He stopped, staring at Katherine, and she saw that Bevis was staring too, his dark eyes wide and horrified. For a moment she couldn’t imagine what was wrong with him. Then she understood. The rain! She had forgotten about the Guild-mark he had painted so carefully between her eyebrows, and now it was trickling down her face in thin red rills.

“What in Quirke’s name?” the Engineer gasped.

“Kate, run!” shouted Bevis, pushing the Engineer aside, and Katherine ran, and heard the man’s angry shout behind her as he fell. Then Bevis was with her, grabbing her by the hand, darting left and right down empty corridors until a stairway opened ahead. Down one flight and then another, and behind them they heard more shouts and the sudden jarring peal of an alarm
bell. Then they were at the bottom, in a small lobby, somewhere at the rear of the Engineerium. There were big glass doors opening on to Top Tier, and two Guildsmen standing guard.

“There’s an intruder!” panted Bevis, pointing back the way they had come. “On the third floor! I think he’s armed!”
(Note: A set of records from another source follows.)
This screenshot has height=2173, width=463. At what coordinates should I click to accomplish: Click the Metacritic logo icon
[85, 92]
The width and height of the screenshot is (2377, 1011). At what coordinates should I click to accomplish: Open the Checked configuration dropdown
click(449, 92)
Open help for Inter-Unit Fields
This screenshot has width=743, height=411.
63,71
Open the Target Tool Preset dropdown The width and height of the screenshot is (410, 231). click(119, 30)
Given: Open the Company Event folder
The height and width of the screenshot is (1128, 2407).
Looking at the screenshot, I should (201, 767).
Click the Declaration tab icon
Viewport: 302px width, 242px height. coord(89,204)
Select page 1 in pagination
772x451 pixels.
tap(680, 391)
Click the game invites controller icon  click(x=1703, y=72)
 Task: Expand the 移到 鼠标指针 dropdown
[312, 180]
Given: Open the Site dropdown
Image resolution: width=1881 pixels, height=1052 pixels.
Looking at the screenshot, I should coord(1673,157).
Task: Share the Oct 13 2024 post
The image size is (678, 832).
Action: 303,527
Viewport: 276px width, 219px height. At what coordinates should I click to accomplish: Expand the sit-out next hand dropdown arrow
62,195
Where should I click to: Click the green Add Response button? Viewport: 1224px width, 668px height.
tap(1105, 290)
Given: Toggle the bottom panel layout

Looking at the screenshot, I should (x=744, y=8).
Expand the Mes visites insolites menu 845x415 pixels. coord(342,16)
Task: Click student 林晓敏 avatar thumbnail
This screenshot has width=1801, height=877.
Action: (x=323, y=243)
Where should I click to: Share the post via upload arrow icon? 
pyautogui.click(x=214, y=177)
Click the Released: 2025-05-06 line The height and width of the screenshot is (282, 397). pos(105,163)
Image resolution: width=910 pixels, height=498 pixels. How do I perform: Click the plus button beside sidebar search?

The Guildsmen were already startled by the sudden ringing of the alarm bell. They exchanged shocked glances, then one started up the stairs, dragging a gaspistol from his belt.

Bevis and Katherine seized their chance and hurried on. “My colleague’s been hurt,” explained Bevis, pointing at Katherine’s red-streaked face. “I’m taking her round to the infirmary!” The door swung open and spilled them out into the welcome dark.

They ran as fast as they could into the shadow of St Paul’s, then stopped and listened. Katherine could hear the heavy throbbing of machinery, and a closer, louder throb that was the beat of her own heart. A man’s voice was shouting orders somewhere, and there was a crash of armoured feet, coming closer. “Beefeaters!” she whimpered. “They’ll want to see our papers! They’ll take off my hood! Oh, Bevis, I should never have asked you to get me in there! Run! Leave me!”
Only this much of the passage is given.